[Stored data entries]
[Start of Attachment]

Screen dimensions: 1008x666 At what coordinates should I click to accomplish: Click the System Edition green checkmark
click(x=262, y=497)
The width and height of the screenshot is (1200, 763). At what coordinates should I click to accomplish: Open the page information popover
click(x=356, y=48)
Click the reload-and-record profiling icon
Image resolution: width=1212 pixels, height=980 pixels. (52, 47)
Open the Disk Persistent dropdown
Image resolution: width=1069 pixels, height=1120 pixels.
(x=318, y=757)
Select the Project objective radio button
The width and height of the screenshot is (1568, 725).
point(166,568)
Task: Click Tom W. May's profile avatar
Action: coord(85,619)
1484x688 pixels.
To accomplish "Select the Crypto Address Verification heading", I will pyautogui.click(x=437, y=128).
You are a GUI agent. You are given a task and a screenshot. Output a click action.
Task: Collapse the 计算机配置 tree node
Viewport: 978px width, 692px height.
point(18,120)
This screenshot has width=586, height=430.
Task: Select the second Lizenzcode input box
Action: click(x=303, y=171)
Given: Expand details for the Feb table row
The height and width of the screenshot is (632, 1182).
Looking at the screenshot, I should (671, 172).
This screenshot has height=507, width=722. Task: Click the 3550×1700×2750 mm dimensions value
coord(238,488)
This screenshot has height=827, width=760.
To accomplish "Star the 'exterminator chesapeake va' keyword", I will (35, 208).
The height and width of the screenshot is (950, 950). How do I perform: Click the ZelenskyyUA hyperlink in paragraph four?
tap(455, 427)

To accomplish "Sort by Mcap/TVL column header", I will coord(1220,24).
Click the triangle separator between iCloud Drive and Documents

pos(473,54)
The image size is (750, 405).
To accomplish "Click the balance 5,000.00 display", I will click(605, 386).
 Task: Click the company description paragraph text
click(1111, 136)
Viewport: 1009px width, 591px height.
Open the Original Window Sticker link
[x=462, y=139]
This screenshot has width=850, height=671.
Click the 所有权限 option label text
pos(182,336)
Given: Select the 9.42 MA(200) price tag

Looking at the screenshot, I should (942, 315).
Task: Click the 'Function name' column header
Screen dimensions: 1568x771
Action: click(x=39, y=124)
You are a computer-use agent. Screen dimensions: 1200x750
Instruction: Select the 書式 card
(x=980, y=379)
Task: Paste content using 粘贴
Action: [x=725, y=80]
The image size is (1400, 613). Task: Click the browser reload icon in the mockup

[End of Attachment]

-- What this task involves --
The data above needs retyping. Reproduce each line exactly.

-- Expected answer --
Screen dimensions: 1008x666 At what coordinates should I click to accomplish: Click the System Edition green checkmark
click(x=262, y=497)
The width and height of the screenshot is (1200, 763). At what coordinates should I click to accomplish: Open the page information popover
click(x=356, y=48)
Click the reload-and-record profiling icon
Image resolution: width=1212 pixels, height=980 pixels. (52, 47)
Open the Disk Persistent dropdown
Image resolution: width=1069 pixels, height=1120 pixels.
(x=318, y=757)
Select the Project objective radio button
The width and height of the screenshot is (1568, 725).
point(166,568)
Task: Click Tom W. May's profile avatar
Action: coord(85,619)
1484x688 pixels.
To accomplish "Select the Crypto Address Verification heading", I will pyautogui.click(x=437, y=128).
You are a GUI agent. You are given a task and a screenshot. Output a click action.
Task: Collapse the 计算机配置 tree node
Viewport: 978px width, 692px height.
point(18,120)
This screenshot has width=586, height=430.
Task: Select the second Lizenzcode input box
Action: click(x=303, y=171)
Given: Expand details for the Feb table row
The height and width of the screenshot is (632, 1182).
Looking at the screenshot, I should (671, 172).
This screenshot has height=507, width=722. Task: Click the 3550×1700×2750 mm dimensions value
coord(238,488)
This screenshot has height=827, width=760.
To accomplish "Star the 'exterminator chesapeake va' keyword", I will (35, 208).
The height and width of the screenshot is (950, 950). How do I perform: Click the ZelenskyyUA hyperlink in paragraph four?
tap(455, 427)

To accomplish "Sort by Mcap/TVL column header", I will coord(1220,24).
Click the triangle separator between iCloud Drive and Documents

pos(473,54)
The image size is (750, 405).
To accomplish "Click the balance 5,000.00 display", I will click(605, 386).
 Task: Click the company description paragraph text
click(1111, 136)
Viewport: 1009px width, 591px height.
Open the Original Window Sticker link
[x=462, y=139]
This screenshot has width=850, height=671.
Click the 所有权限 option label text
pos(182,336)
Given: Select the 9.42 MA(200) price tag

Looking at the screenshot, I should (942, 315).
Task: Click the 'Function name' column header
Screen dimensions: 1568x771
Action: click(x=39, y=124)
You are a computer-use agent. Screen dimensions: 1200x750
Instruction: Select the 書式 card
(x=980, y=379)
Task: Paste content using 粘贴
Action: [x=725, y=80]
The image size is (1400, 613). Task: Click the browser reload icon in the mockup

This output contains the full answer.